__Extracted material__.
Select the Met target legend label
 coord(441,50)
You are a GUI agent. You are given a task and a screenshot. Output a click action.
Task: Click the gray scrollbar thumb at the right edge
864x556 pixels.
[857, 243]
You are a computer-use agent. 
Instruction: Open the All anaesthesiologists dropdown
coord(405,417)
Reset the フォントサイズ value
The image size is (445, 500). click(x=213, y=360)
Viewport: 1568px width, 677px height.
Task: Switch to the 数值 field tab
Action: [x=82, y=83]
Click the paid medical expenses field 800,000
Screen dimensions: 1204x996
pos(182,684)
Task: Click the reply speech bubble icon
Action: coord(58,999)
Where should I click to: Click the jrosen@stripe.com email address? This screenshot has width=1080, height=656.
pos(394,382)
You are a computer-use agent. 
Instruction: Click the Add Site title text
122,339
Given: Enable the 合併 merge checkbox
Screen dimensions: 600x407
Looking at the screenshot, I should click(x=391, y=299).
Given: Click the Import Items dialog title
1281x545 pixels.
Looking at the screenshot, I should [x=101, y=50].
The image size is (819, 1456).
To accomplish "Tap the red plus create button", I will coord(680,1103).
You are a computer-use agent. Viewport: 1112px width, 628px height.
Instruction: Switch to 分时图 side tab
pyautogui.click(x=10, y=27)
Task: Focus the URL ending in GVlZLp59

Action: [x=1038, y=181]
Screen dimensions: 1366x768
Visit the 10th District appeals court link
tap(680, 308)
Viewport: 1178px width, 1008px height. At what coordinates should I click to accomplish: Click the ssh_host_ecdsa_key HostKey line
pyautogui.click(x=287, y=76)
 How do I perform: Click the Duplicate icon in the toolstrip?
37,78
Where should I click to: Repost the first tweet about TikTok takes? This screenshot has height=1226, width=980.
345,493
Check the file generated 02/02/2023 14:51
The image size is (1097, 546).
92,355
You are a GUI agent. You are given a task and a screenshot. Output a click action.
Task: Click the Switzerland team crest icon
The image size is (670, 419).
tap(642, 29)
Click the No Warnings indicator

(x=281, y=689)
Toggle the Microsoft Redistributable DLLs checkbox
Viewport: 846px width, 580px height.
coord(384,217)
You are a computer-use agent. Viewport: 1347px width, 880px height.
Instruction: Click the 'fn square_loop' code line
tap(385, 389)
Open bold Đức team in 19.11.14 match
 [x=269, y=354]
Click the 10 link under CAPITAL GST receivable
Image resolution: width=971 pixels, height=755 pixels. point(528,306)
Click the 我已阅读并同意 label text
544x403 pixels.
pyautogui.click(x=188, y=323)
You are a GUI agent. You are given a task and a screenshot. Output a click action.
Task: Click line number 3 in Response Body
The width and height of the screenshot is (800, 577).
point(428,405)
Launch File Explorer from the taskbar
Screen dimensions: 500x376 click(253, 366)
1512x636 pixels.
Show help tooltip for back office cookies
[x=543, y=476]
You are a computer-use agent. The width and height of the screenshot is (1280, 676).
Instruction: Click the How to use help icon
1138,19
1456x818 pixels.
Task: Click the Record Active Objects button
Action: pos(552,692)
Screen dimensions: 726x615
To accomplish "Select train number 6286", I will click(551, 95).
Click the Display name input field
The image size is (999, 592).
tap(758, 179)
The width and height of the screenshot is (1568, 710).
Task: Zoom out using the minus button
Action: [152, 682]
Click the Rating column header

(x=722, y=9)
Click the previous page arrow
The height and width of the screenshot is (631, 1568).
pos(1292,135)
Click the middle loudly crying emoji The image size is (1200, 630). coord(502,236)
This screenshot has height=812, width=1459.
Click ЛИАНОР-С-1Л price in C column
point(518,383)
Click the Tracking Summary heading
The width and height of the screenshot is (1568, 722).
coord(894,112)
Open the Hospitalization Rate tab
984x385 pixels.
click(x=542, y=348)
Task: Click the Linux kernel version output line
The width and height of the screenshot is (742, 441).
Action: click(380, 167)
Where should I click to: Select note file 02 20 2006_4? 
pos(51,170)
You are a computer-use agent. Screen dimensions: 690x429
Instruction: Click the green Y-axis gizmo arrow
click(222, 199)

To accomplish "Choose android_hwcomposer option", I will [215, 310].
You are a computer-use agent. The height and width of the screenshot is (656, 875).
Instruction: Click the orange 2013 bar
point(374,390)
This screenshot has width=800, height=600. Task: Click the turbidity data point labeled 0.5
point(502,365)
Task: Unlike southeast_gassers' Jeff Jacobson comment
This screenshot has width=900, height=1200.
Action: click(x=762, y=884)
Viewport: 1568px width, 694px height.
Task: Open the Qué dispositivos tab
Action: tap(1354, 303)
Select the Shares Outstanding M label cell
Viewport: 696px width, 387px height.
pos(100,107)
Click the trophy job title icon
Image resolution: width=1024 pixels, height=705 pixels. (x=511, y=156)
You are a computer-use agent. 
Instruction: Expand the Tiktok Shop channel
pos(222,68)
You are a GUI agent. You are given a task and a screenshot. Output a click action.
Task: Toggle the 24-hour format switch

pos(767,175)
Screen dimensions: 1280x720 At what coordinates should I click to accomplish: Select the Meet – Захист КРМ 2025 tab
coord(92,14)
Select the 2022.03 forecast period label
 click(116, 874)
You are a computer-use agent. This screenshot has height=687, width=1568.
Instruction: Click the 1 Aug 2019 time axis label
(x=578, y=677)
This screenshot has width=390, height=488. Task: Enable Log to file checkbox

__Task to carry out__.
Only lines with the word "computer" belong in the answer; copy each of them from the material above.

__Answer box__.
You are a computer-use agent. 
You are a computer-use agent. 
You are a computer-use agent. Viewport: 1112px width, 628px height.
You are a computer-use agent. Viewport: 1347px width, 880px height.
You are a computer-use agent. The width and height of the screenshot is (1280, 676).
You are a computer-use agent. Screen dimensions: 690x429
You are a computer-use agent. The height and width of the screenshot is (656, 875).
You are a computer-use agent. 
You are a computer-use agent. This screenshot has height=687, width=1568.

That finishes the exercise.